As the aging and neuroscience communities progress through the era of an intensive drive to address Alzheimer’s disease, CITP is focusing on assessing anti-AD strategies using novel sets of diverse species genetically engineered to have “at risk” neurons and on testing compounds specifically proposed to have anti-AD or anti-aging impacts.

 

A C. elegans Exercise Model With Which to Decipher Molecular Mechanisms of Systemic and Sustained Benefits of Exercise

Exercise exerts remarkably powerful effects on metabolism and health, with anti-disease and anti-aging outcomes. To anchor a new field in molecular genetics of exercise and aging, we showed that a single swim exercise confers physiological changes that increase robustness (Laranjeiro, Harinath, Burke, Braeckman, & Driscoll, 2017), and we showed that extended swim training can both confer molecular muscle adaptation similar to mammalian exercise and induce long-lasting benefit to muscle, neurons, intestine and pharynx (Hartman et al., 2018; Laranjeiro et al., 2019). C. elegans swim training is also protective in four different neurodegenerative disease models and in a simple memory paradigm, which anchors our capacity to decipher cell and tissue circuitry by which exercise benefits generate resilience across tissues and against disease-inducing genetics. We have found that some exercise benefits are maintained for long periods after training has ended (Hartman et al., 2018)—we are using the C. elegans model to determine the molecular underpinnings of sustained physiological outcomes of these “legacy”-life effects. Our ongoing work is focused on the identification of molecular factors that maintain the physiological benefits of exercise late into life after exercise training has ended.
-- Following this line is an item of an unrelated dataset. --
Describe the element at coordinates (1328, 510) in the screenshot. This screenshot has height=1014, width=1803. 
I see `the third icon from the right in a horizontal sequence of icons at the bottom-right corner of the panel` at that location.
The development of a basic exercise model in which we can reproducibly generate systemic long-term health benefits that can be quantitatively measured in multiple tissue types, and can be readily perturbed using molecular genetics approaches opens exciting new avenues in deciphering resilience outcomes of exercise and determining the factors that promote significant anti-aging anti-disease outcomes.